Shrove Tuesday buns!

Every year in February or the beginning of March on a Tuesday which precedes the 40-day Christian fast – Lent - Shrove Tuesday is held. The purpose of the holiday is to eat well before the fast begins. Traditional foods in Estonia include pea or bean soup and pig’s trotter. Nowadays there are also special Shrove Tuesday buns with whipped cream and jam. Sleding is also a part of the tradition: the longer the slide, the longer the stem of flax would be during the next summer.
In celebration of the Shrove Tuesday we present to you a blogpost on the subject of how to make Shrove Tueday buns from scratch.  If you have no wish to actually make them, it might still increase your appetite through reading and looking at the lovely pictures.


The recipe is taken from the collection of Ă•ie, the confectioner of Werner’s cafe in Tartu.
Things you need:
600g of wheat
250 g of milk
35 g press-yeast
75 g butter
50 g sugar
1 egg
A little salt

Take all the components out of the refrigerator as soon as possible so that the components will be of room temperature by the time of making the dough.
Dissolve the yeast milk (on room temprature) and mix it with about half of the wheat (300 g). Churn the mix till it is even and let it proof in a warm location for about half an hour.
Then add melted and a little cooled butter, sugar, egg, salt and the rest of the wheat and blend them in. Knead  the mix till the dough is even and doesn’t stick to the bowl. Sprinkle a little wheat on the dough and let it proof in a warm place under a towel or foil until it is at least twice its size. In order to proof the dough needs both warmth and moisture. If you have a heated floor you may place the bowl on it or put in the oven on minimal temperature with a separate bowl of water in order to maintain humidity. A good tip is to moisturize the towel a little as well.
If the dough has become twice its size it should be placed on the table, covered with a little wheat and then round buns can be made (about 50 g each). If the buns have been formed put them on a plate in a humid place to proof.
After that smear the buns with fluffed egg and bake them at 220 degrees for about 15 minutes.
Once the buns have been cooled it is time to add whipped cream.
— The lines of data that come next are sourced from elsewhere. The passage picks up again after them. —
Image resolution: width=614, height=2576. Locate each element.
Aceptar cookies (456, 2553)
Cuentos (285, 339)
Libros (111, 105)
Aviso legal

The cream must be beat up quite strongly as otherwise it will fall out of the bun. Some like to add a little lemon peel and -juice. In order to make the cream stronger, cream cheese may be added as well. And of course don’t forget the jam! There are many different flavours: strawberry, rasberry, blueberry, cowberry… Then all that is left to do is sprinkle the bun with lots of powdered sugar and you are done!